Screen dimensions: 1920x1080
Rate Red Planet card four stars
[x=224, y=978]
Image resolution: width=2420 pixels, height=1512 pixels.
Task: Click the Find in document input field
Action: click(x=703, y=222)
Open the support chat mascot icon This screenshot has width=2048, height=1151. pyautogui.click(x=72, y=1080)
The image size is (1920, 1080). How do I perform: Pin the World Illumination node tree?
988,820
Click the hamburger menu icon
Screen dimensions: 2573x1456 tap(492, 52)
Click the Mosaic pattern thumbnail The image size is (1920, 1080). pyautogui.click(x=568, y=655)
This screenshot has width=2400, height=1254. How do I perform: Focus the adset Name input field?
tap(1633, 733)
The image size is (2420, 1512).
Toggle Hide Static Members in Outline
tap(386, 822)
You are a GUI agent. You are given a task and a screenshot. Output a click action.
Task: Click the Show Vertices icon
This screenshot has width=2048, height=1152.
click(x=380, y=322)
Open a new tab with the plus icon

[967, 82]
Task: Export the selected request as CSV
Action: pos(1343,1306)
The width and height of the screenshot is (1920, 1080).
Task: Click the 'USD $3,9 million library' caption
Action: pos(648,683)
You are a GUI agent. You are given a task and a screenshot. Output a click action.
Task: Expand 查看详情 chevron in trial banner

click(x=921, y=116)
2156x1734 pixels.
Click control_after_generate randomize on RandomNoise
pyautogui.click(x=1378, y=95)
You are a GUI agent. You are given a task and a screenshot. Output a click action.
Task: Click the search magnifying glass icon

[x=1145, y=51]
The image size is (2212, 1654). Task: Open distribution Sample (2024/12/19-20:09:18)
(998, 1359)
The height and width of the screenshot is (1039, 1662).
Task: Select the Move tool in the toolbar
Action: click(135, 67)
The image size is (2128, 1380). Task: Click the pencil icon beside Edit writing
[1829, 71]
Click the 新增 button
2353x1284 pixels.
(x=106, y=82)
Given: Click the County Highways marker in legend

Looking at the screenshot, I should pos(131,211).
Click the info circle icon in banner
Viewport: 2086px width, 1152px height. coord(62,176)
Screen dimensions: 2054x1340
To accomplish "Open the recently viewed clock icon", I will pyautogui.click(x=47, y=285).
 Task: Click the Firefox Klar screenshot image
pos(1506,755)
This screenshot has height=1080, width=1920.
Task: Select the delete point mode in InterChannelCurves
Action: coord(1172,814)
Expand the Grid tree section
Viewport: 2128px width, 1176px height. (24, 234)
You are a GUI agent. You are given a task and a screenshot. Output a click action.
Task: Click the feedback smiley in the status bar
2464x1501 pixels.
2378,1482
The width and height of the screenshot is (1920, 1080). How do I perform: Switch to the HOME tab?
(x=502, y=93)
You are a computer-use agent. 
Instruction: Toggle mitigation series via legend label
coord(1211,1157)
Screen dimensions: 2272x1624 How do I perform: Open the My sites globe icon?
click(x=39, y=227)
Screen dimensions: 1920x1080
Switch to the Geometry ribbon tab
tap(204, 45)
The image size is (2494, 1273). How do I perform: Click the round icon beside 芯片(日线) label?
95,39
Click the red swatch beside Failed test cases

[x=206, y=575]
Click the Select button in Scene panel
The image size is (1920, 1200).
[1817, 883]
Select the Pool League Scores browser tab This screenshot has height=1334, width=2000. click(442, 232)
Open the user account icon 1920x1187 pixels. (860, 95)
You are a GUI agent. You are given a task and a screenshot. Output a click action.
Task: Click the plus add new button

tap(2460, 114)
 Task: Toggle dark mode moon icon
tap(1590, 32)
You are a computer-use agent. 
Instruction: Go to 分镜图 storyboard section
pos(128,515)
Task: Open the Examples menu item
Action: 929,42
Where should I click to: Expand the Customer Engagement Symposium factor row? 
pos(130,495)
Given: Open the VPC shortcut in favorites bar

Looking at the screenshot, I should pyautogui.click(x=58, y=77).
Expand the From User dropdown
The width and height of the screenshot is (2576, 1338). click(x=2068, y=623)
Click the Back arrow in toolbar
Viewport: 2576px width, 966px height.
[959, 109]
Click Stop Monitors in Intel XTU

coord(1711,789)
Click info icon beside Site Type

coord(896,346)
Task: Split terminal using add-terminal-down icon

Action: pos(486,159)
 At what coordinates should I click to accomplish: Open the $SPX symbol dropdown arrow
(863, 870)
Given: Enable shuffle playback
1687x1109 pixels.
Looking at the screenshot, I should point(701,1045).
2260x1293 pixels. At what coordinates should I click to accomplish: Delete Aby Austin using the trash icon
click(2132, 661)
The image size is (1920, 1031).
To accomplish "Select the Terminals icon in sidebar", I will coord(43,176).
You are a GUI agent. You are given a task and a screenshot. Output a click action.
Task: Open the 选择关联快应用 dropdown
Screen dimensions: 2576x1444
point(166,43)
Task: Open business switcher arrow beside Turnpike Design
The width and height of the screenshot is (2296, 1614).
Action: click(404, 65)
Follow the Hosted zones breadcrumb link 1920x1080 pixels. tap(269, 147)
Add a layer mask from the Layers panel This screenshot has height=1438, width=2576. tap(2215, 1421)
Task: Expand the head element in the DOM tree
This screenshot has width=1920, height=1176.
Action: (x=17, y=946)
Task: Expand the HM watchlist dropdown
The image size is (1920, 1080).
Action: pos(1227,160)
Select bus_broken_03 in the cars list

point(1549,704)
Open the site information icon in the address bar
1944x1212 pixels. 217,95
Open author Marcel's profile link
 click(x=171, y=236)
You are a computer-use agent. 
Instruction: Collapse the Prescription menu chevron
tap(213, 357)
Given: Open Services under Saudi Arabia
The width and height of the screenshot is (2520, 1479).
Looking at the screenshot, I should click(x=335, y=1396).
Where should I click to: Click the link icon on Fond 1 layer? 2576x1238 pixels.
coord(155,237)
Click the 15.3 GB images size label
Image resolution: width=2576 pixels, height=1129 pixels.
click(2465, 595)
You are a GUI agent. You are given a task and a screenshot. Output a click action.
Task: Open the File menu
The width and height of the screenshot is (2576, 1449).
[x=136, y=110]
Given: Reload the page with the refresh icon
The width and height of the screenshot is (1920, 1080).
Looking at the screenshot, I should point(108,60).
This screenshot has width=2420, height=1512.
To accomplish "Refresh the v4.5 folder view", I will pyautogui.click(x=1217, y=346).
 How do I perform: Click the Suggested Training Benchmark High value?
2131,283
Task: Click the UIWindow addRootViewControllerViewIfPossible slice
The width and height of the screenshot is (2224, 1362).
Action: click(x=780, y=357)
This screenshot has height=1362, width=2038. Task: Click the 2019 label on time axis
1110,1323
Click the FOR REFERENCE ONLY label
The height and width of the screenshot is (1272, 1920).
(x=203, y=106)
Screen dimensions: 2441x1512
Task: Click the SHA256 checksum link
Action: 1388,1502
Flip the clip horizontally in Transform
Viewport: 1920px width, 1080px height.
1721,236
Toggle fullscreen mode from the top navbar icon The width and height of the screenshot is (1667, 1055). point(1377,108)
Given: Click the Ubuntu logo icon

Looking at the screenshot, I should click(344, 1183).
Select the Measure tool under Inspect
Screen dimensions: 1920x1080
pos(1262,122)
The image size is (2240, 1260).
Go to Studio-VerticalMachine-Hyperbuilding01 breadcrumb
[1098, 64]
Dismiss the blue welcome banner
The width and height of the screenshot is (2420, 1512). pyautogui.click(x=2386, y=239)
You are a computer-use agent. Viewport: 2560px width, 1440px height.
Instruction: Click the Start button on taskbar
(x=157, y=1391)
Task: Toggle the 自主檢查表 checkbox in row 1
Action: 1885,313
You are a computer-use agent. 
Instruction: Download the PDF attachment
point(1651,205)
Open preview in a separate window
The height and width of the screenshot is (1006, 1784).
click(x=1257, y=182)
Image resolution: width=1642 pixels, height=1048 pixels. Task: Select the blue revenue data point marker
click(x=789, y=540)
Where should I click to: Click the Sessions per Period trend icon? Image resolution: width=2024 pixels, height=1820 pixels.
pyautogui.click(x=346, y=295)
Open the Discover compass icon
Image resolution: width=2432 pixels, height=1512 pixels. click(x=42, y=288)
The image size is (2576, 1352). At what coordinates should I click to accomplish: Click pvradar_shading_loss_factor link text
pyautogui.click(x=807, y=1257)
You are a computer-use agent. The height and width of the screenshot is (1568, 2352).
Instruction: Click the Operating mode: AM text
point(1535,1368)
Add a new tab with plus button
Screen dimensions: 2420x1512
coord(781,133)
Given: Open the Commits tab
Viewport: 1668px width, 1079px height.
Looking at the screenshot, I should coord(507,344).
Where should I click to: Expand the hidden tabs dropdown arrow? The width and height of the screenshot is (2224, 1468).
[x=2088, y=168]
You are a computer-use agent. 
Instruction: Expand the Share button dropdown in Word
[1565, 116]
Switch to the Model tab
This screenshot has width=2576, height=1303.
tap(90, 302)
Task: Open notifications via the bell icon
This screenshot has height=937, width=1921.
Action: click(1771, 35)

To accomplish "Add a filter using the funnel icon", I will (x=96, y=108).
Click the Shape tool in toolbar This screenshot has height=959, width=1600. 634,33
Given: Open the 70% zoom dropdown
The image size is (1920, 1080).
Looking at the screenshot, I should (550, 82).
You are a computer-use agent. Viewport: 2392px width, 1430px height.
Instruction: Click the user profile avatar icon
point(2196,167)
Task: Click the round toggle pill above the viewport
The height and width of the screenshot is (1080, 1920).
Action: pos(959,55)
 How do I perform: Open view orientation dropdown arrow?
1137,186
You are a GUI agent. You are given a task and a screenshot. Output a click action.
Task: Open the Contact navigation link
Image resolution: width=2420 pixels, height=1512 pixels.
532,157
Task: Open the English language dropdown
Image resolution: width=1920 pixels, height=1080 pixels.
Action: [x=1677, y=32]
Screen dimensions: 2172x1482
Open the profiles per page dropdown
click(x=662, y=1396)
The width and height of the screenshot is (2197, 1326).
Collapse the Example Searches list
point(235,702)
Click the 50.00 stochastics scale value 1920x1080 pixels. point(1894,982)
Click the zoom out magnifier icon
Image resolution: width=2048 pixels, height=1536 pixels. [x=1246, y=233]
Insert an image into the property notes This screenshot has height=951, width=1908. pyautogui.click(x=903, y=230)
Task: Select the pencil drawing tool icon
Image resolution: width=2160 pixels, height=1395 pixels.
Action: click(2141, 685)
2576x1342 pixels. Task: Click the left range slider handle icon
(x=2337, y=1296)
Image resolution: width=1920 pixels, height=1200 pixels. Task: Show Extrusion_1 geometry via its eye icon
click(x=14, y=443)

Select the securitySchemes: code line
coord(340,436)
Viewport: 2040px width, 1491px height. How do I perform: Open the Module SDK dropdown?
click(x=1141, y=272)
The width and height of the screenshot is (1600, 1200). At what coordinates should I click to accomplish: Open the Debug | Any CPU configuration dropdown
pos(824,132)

**PROBLEM TO SOLVE**.
Copy exactly, and only, the lines from the line containing "Open the profiles per page dropdown" to the end of the listing, with both ends included.

**EXERCISE ANSWER**.
Open the profiles per page dropdown
click(x=662, y=1396)
The width and height of the screenshot is (2197, 1326).
Collapse the Example Searches list
point(235,702)
Click the 50.00 stochastics scale value 1920x1080 pixels. point(1894,982)
Click the zoom out magnifier icon
Image resolution: width=2048 pixels, height=1536 pixels. [x=1246, y=233]
Insert an image into the property notes This screenshot has height=951, width=1908. pyautogui.click(x=903, y=230)
Task: Select the pencil drawing tool icon
Image resolution: width=2160 pixels, height=1395 pixels.
Action: click(2141, 685)
2576x1342 pixels. Task: Click the left range slider handle icon
(x=2337, y=1296)
Image resolution: width=1920 pixels, height=1200 pixels. Task: Show Extrusion_1 geometry via its eye icon
click(x=14, y=443)

Select the securitySchemes: code line
coord(340,436)
Viewport: 2040px width, 1491px height. How do I perform: Open the Module SDK dropdown?
click(x=1141, y=272)
The width and height of the screenshot is (1600, 1200). At what coordinates should I click to accomplish: Open the Debug | Any CPU configuration dropdown
pos(824,132)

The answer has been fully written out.